[START OF Extracted material]

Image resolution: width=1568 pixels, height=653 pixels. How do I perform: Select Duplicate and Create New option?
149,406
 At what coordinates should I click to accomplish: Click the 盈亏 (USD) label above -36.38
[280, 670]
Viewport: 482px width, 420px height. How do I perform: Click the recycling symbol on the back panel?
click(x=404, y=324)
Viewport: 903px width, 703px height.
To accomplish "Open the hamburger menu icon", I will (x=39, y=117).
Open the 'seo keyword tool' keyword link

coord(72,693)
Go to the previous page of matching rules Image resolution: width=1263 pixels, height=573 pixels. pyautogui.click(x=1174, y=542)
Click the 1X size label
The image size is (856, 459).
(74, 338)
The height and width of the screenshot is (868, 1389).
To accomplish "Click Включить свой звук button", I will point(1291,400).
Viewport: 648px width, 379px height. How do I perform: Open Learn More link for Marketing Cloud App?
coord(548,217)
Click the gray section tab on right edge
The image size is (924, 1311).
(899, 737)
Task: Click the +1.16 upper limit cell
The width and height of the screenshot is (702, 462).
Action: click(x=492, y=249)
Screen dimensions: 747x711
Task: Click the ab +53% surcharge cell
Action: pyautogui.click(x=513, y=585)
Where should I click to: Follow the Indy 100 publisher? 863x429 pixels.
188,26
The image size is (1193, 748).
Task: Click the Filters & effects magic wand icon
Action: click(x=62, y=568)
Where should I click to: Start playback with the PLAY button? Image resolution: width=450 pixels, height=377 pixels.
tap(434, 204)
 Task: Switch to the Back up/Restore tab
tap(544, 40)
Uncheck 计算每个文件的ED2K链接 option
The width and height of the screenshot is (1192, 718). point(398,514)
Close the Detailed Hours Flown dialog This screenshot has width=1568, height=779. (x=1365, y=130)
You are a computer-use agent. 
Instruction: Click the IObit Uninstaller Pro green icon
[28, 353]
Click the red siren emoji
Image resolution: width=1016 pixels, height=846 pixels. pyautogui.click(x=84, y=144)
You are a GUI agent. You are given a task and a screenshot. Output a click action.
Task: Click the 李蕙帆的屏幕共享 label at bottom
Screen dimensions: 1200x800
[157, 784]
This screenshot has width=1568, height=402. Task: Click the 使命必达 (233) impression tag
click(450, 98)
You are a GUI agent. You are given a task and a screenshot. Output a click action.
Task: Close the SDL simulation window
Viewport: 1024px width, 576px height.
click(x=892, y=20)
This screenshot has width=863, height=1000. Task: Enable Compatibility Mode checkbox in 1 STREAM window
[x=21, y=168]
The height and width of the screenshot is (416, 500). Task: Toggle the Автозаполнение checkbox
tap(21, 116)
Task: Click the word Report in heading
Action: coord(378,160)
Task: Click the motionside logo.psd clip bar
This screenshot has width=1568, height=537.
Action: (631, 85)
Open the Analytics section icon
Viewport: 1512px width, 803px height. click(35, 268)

[END OF Extracted material]

**Problem description:** Can you convert every line of the items above into a JSON list of strings, one string per line, with blank lines left out?

**Result of the exercise:**
[
  "Image resolution: width=1568 pixels, height=653 pixels. How do I perform: Select Duplicate and Create New option?",
  "149,406",
  " At what coordinates should I click to accomplish: Click the 盈亏 (USD) label above -36.38",
  "[280, 670]",
  "Viewport: 482px width, 420px height. How do I perform: Click the recycling symbol on the back panel?",
  "click(x=404, y=324)",
  "Viewport: 903px width, 703px height.",
  "To accomplish \"Open the hamburger menu icon\", I will (x=39, y=117).",
  "Open the 'seo keyword tool' keyword link",
  "coord(72,693)",
  "Go to the previous page of matching rules Image resolution: width=1263 pixels, height=573 pixels. pyautogui.click(x=1174, y=542)",
  "Click the 1X size label",
  "The image size is (856, 459).",
  "(74, 338)",
  "The height and width of the screenshot is (868, 1389).",
  "To accomplish \"Click Включить свой звук button\", I will point(1291,400).",
  "Viewport: 648px width, 379px height. How do I perform: Open Learn More link for Marketing Cloud App?",
  "coord(548,217)",
  "Click the gray section tab on right edge",
  "The image size is (924, 1311).",
  "(899, 737)",
  "Task: Click the +1.16 upper limit cell",
  "The width and height of the screenshot is (702, 462).",
  "Action: click(x=492, y=249)",
  "Screen dimensions: 747x711",
  "Task: Click the ab +53% surcharge cell",
  "Action: pyautogui.click(x=513, y=585)",
  "Where should I click to: Follow the Indy 100 publisher? 863x429 pixels.",
  "188,26",
  "The image size is (1193, 748).",
  "Task: Click the Filters & effects magic wand icon",
  "Action: click(x=62, y=568)",
  "Where should I click to: Start playback with the PLAY button? Image resolution: width=450 pixels, height=377 pixels.",
  "tap(434, 204)",
  " Task: Switch to the Back up/Restore tab",
  "tap(544, 40)",
  "Uncheck 计算每个文件的ED2K链接 option",
  "The width and height of the screenshot is (1192, 718). point(398,514)",
  "Close the Detailed Hours Flown dialog This screenshot has width=1568, height=779. (x=1365, y=130)",
  "You are a computer-use agent. ",
  "Instruction: Click the IObit Uninstaller Pro green icon",
  "[28, 353]",
  "Click the red siren emoji",
  "Image resolution: width=1016 pixels, height=846 pixels. pyautogui.click(x=84, y=144)",
  "You are a GUI agent. You are given a task and a screenshot. Output a click action.",
  "Task: Click the 李蕙帆的屏幕共享 label at bottom",
  "Screen dimensions: 1200x800",
  "[157, 784]",
  "This screenshot has width=1568, height=402. Task: Click the 使命必达 (233) impression tag",
  "click(450, 98)",
  "You are a GUI agent. You are given a task and a screenshot. Output a click action.",
  "Task: Close the SDL simulation window",
  "Viewport: 1024px width, 576px height.",
  "click(x=892, y=20)",
  "This screenshot has width=863, height=1000. Task: Enable Compatibility Mode checkbox in 1 STREAM window",
  "[x=21, y=168]",
  "The height and width of the screenshot is (416, 500). Task: Toggle the Автозаполнение checkbox",
  "tap(21, 116)",
  "Task: Click the word Report in heading",
  "Action: coord(378,160)",
  "Task: Click the motionside logo.psd clip bar",
  "This screenshot has width=1568, height=537.",
  "Action: (631, 85)",
  "Open the Analytics section icon",
  "Viewport: 1512px width, 803px height. click(35, 268)"
]